There was one ad for a dark blue 1993 Toyota Camry that caught my eye. Being located within a 45 minute drive from our home made the car a reasonable candidate. Being a two owner car with a decently low odometer reading and claims of being winter stored for the past 4 years along with receipts for $12,000 in maintenance and repair work over those years interested me as well. The pictures showed a nice clean perfectly presentable Camry LE with some potential, it was definitely worth further investigation. After a few detailed emails with the owner Heather and I decided to take a short road trip to the country and have a look one evening.
After many years in the auto industry I know that a car can look a million dollars in a picture on the internet but can be a wreck once you see it in person. Almost like a Hollywood starlet, most of them look sensational in the pictures, but catch a glimpse of them in person and you wish you could banish the vision out of your head. The camera can hide many flaws and past sins so an up close and personal inspection is always a personal requirement of mine.
Once to our destination we spotted the Camry immediately and it appeared as described. Presentable but not perfect, with some noticeable and not so noticeable paint work from the past but nothing that would condemn the car. The car started and ran like a like new and drove as buttery smooth as Camry should. Throughout the whole inspection you would think you were looking at a 5-7 year old car, not one that was 17. Nothing found was too shocking and nothing unexpected considering the price. The owner more than happily presented us with the service history and invoices for the $12,000 in work carried out over the last four years. This was one sound Camry and better yet it is a third generation, regarded by many as best Camry ever made to date. A deal was struck and the car was ours.

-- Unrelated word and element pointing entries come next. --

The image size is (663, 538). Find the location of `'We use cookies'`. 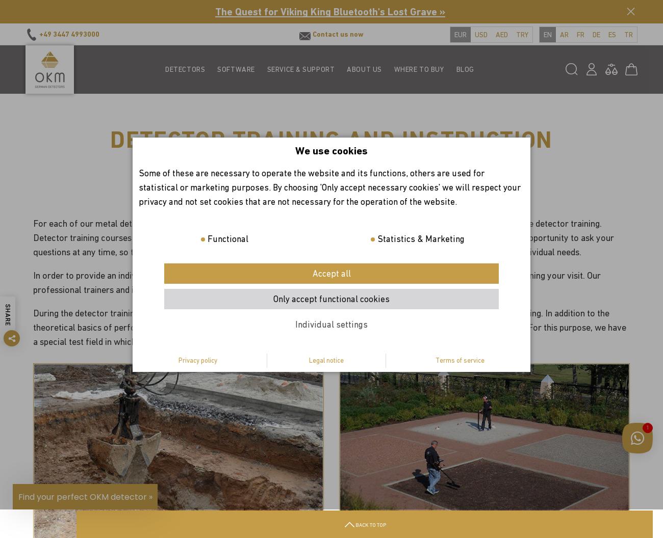

'We use cookies' is located at coordinates (331, 150).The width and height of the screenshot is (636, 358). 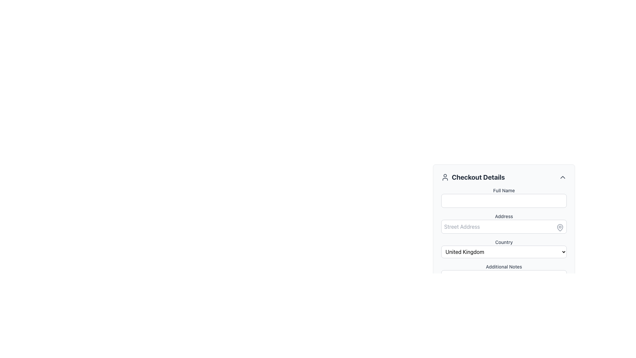 I want to click on the 'Additional Notes' label, which is styled with a medium gray font and is positioned directly above the text input field in a form interface, so click(x=503, y=266).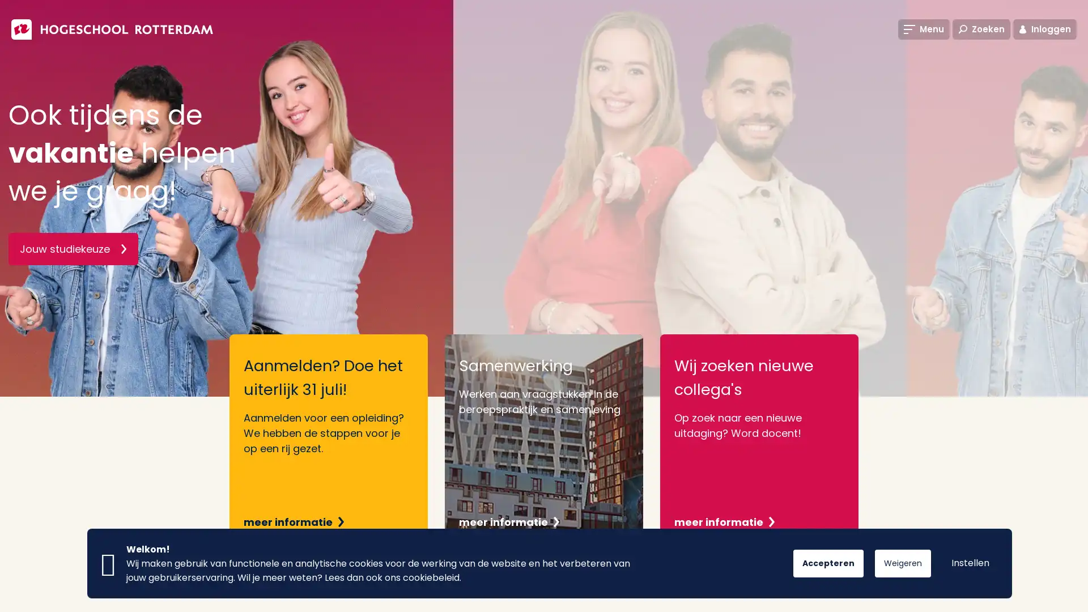 The image size is (1088, 612). Describe the element at coordinates (902, 563) in the screenshot. I see `Weigeren` at that location.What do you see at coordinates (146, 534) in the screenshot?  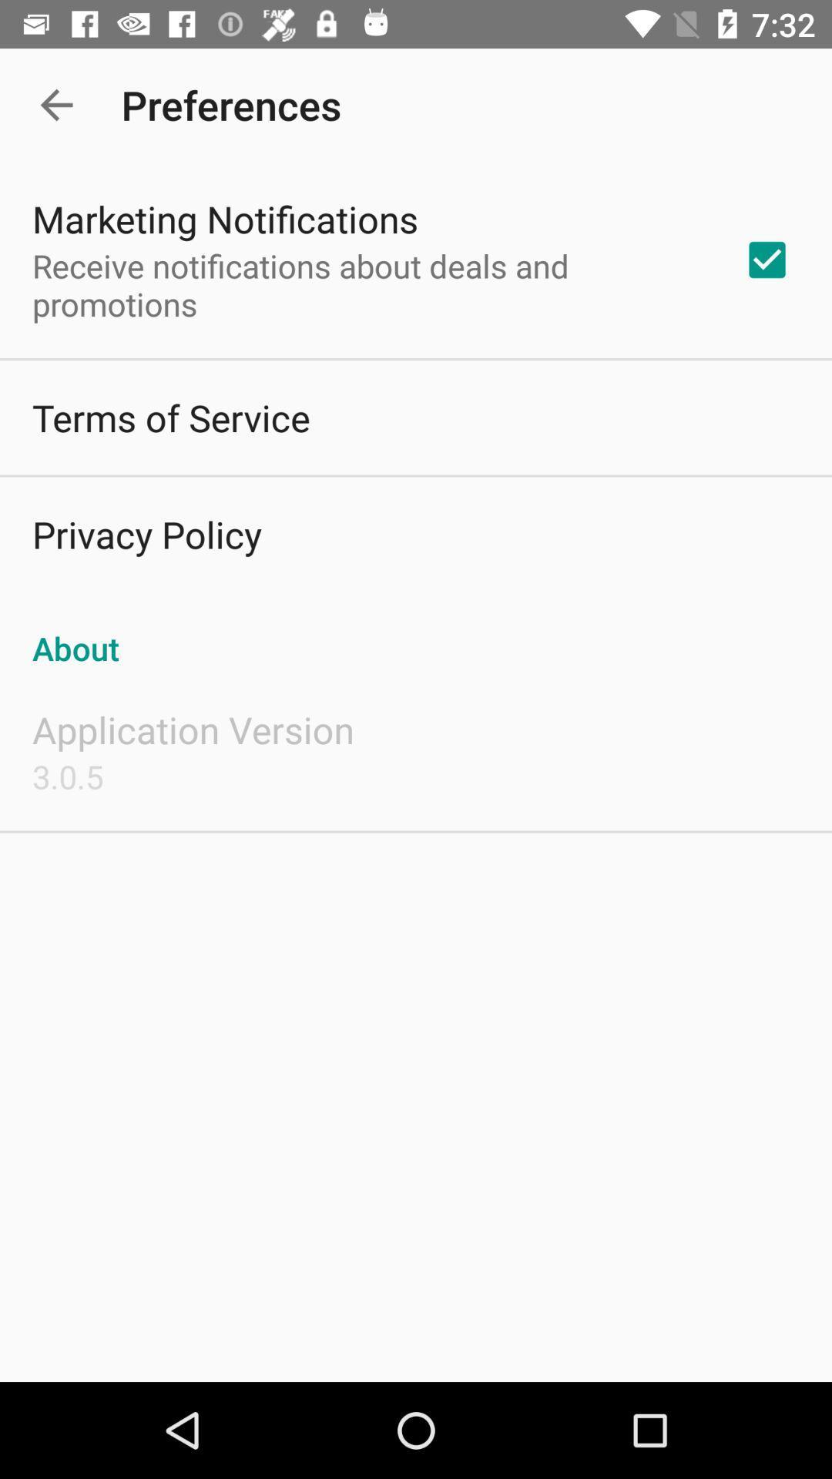 I see `icon below the terms of service app` at bounding box center [146, 534].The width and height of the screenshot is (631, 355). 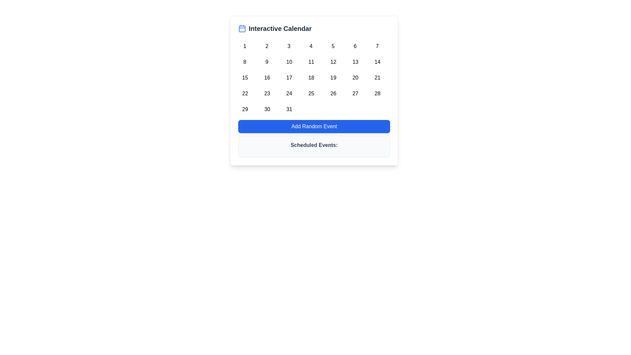 I want to click on to select the Calendar date cell displaying the number '14', which is located in the second row and seventh column of the calendar grid, so click(x=377, y=61).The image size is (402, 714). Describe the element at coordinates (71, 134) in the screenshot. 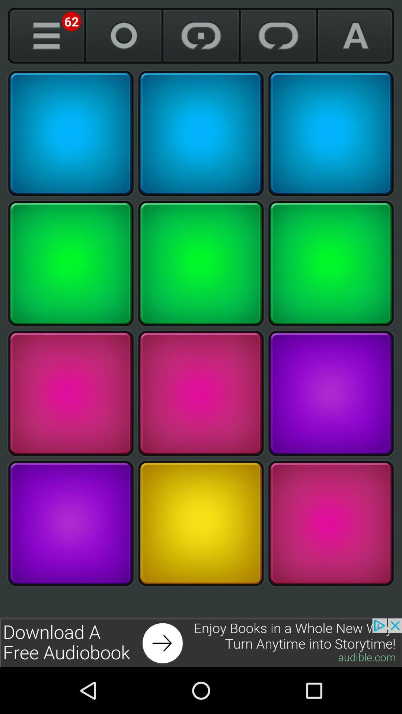

I see `option` at that location.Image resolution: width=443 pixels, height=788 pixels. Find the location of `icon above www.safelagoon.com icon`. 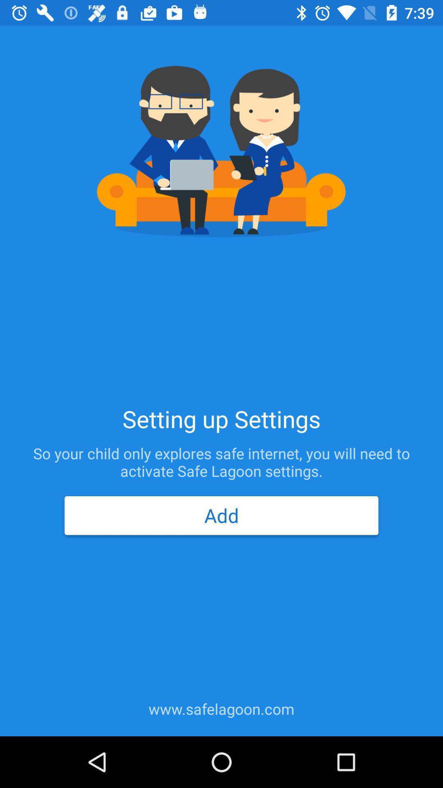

Now over a year later we still own that dark blue Camry and have never once regretted the purchase. Other than replacing worn drive axles and replacing the fuel tank the vehicle has needed nothing but regular maintenance. That’s a pretty good record for a vehicle that old. Perhaps I was wrong, maybe the Camry is boring. It certainly hasn’t presented me with any negative excitement, it just keep going and going. Better to be boring than broken!